(What to produce): Extract and reproduce, unchanged, the part of the entries below that opens with the line containing "At what coordinates should I click to accomplish: Mark" and closes with the line containing "[x=267, y=275]", both of those lines included.

[Word and element pointing entries]
----

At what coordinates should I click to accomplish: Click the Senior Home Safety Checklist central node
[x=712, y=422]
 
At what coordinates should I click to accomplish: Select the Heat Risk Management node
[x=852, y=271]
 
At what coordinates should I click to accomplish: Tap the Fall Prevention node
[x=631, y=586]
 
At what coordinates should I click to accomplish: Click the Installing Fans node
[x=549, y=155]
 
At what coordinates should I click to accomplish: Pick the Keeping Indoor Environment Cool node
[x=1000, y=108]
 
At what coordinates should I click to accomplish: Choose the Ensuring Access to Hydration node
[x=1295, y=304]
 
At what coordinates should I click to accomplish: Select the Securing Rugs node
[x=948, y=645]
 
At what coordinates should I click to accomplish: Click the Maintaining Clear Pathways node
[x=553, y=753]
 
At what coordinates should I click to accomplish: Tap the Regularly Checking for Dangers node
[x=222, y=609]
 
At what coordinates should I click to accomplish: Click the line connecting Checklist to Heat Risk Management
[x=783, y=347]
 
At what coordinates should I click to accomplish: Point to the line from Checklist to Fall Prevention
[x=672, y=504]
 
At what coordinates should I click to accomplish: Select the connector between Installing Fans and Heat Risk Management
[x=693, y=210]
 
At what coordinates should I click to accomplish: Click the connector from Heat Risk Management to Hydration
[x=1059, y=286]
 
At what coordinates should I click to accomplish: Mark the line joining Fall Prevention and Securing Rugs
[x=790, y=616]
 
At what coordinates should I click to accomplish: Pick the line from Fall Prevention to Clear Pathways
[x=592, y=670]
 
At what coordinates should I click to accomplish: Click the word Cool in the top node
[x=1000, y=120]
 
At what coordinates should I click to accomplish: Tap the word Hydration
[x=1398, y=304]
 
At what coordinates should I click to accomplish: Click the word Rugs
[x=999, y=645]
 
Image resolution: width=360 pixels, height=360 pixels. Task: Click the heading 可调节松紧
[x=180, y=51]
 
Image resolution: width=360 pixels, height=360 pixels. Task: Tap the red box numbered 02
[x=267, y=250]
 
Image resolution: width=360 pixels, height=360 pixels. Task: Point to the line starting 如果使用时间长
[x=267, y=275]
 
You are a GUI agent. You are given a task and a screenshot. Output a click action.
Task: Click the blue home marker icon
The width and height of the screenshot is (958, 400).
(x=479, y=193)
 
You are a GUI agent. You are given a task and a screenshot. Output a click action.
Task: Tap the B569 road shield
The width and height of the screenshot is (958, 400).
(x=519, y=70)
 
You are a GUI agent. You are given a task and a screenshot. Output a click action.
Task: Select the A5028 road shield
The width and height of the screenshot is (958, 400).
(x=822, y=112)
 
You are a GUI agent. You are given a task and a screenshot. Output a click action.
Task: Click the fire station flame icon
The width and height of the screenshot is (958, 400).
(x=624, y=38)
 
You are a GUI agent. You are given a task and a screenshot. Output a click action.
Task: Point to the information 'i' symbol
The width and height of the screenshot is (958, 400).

----

(Response):
At what coordinates should I click to accomplish: Mark the line joining Fall Prevention and Securing Rugs
[x=790, y=616]
 
At what coordinates should I click to accomplish: Pick the line from Fall Prevention to Clear Pathways
[x=592, y=670]
 
At what coordinates should I click to accomplish: Click the word Cool in the top node
[x=1000, y=120]
 
At what coordinates should I click to accomplish: Tap the word Hydration
[x=1398, y=304]
 
At what coordinates should I click to accomplish: Click the word Rugs
[x=999, y=645]
 
Image resolution: width=360 pixels, height=360 pixels. Task: Click the heading 可调节松紧
[x=180, y=51]
 
Image resolution: width=360 pixels, height=360 pixels. Task: Tap the red box numbered 02
[x=267, y=250]
 
Image resolution: width=360 pixels, height=360 pixels. Task: Point to the line starting 如果使用时间长
[x=267, y=275]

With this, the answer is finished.